TEXT:

February 07, 2008

Colorado Wants to Be as Tough on Spam as CAN-SPAM Act Allows

Colorado's House Judiciary Committee approved an interesting anti-spam measure yesterday. From what I can tell, the drafters intended to walk right up to the edge of what the CAN-SPAM Act permits without stepping over the line.

Colorado H.B. 08-1178 has a lot of language in it that seems to have been written in response to the Fourth Circuit's reading of the CAN-SPAM preemption provision in Omega World Travel v. Mummagraphics Inc., 469 F.3d 348 (4th Cir. 2006). The drafters seem intent on making the point that, unlike the ill-fated Oklahoma statute discussed in Mummagraphics, Colorado will treat spam as a form of fraud, requiring an intent on the part of the sender to mislead or deceive the recipient.

Colorado H.B. 08-1178 first declares that any violation of the CAN-SPAM Act is also a deceptive trade practice under Colorado law. The bill then ventures outside CAN-SPAM to prohibit, among other things, (1) failing to disclose a commercial message's point of origin and (2) falsifying transmission and routing information.

This is where the Oklahoma anti-spam statute got into trouble in Mummagraphics. The Mummagraphics court held that the CAN-SPAM Act left room for states to write their own anti-spam laws insofar as those laws prohibited falsity or deception. CAN-SPAM preempts states from punishing mere errors in e-mail message paths and routing information, the court said.

The Colorado bill seems to have been drafted with Mummagraphics in mind. Whereas the Oklahoma anti-spam law at issue in Mummagraphics made it unlawful to merely "misrepresent[ ] any information" in a message's transmission path, the Colorado proposal adds a mental state and inserts the notion of deception:

A person engages in a deceptive trade practice when, in the course of such person's business, vocation, or occupation, such person:
...
(b) Knowingly fails to disclose the actual point-of-origin electronic mail address of a commercial electronic mail message in order to mislead or deceive the recipient as to the source or sender of the message;

...

The bill employs similarly careful language when describing the prohibition on false routing and transmission information. Other portions of the bill contain tough talk like "All violations of the federal CAN-SPAM Act are inherently false and deceptive" and "Falsity and deception in any portion of a commercial electronic mail message or an attachment thereto harms Colorado consumers and threatens Colorado's economy."

Another noteworthy feature of the Colorado law is the extent to which it departs from CAN-SPAM in terms of the statutory damages it authorizes. In Colorado, a CAN-SPAM violation will be very expensive. The civil enforcement provisions of the bill authorize damage awards of $1,000 per unlawful message, up to $10 million against a single defendant. CAN-SPAM damages forgiving by comparison: $250 per unlawful message up to $2 million. How do lawmakers come up with these numbers? A recently introduced anti-spam measure in New Jersey (S.B. 416) would authorize civil damages between $2 and $8 per unlawful message. Almost inviting spam you might say.

February 04, 2008

FTC to Host Talks on Consumer Protection Issues With Mobile Devices

The Federal Trade Commission announced this afternoon that it will hold what it calls a "town hall meeting" to discuss consumer protection issues raised by new mobile commerce technologies. The event is set for May 6-7, 2008, at the FTC Conference Center.

PROBLEMS TO WORK ON:
1. Using the post, tell whether each statement agrees with it, answering yes or no and quoting the words that decide it: (a) The Colorado bill would allow damages of $1,000 for each unlawful message. (b) The New Jersey measure would allow higher damages per message than CAN-SPAM. (c) The FTC meeting is scheduled for May 6-7, 2008.
2. Reproduce the part of the post between "This is where" and "the court said.", inclusive.

PROVIDED MATERIAL:
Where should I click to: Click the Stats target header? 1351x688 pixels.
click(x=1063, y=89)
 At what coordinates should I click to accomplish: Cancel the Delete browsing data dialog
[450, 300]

COMPLETED EXERCISE:
1.
(a) Yes: "authorize damage awards of $1,000 per unlawful message, up to $10 million against a single defendant"
(b) No: "civil damages between $2 and $8 per unlawful message" versus "$250 per unlawful message up to $2 million"
(c) Yes: "The event is set for May 6-7, 2008, at the FTC Conference Center."

2.
This is where the Oklahoma anti-spam statute got into trouble in Mummagraphics. The Mummagraphics court held that the CAN-SPAM Act left room for states to write their own anti-spam laws insofar as those laws prohibited falsity or deception. CAN-SPAM preempts states from punishing mere errors in e-mail message paths and routing information, the court said.